Question 5 Short Answer
Why did Chebyshev study θ(x) and ψ(x) instead of directly bounding π(x), and what is the relationship between these functions?
Think about your answer, then reveal below.
Model answer: θ(x) and ψ(x) are weighted sums (logarithmic weights on primes and prime powers) that are analytically smoother than the step function π(x). The connection is that θ(x) ~ x implies π(x) ~ x/ln(x), via summation by parts (or Abel summation). Chebyshev could bound (2n choose n) using products involving primes, which translates naturally into bounds on ψ(x) rather than on π(x) directly. Working with the smoother auxiliary functions made the binomial coefficient approach tractable, while direct bounds on the jagged π(x) would have been much harder to obtain.

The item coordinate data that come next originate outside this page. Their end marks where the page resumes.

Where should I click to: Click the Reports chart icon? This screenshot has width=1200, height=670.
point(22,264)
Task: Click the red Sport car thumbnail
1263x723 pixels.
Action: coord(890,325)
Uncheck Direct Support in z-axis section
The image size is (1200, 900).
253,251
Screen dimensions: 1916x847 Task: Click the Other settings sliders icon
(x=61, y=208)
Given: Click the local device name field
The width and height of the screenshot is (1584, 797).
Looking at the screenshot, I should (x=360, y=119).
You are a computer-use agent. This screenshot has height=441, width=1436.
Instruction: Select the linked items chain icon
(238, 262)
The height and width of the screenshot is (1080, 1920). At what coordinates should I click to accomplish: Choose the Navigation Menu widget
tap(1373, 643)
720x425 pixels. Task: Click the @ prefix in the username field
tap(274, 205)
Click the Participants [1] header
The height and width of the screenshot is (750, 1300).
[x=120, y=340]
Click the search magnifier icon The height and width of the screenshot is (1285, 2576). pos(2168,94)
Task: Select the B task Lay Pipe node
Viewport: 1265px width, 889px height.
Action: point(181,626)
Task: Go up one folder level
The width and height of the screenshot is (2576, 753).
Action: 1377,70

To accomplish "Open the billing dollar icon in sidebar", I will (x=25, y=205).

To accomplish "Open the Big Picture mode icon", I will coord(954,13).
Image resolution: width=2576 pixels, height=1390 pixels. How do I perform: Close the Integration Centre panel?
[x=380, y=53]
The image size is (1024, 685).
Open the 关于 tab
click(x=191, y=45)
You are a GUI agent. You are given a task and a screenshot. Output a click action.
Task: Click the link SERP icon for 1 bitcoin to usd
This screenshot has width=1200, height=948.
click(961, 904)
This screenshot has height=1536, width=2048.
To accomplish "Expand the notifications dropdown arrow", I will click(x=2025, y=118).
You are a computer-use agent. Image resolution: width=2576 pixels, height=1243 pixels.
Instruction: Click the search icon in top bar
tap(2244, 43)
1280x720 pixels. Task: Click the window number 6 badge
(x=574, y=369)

The substitution of smoother functions for harder ones is a recurring strategy in analytic number theory. The functions θ and ψ encode the same information as π but in a form that interacts more naturally with multiplicative structure (products of primes) and analytic tools. Understanding this substitution — rather than memorizing Chebyshev's constants — is the key takeaway: the art is in choosing the right object to study.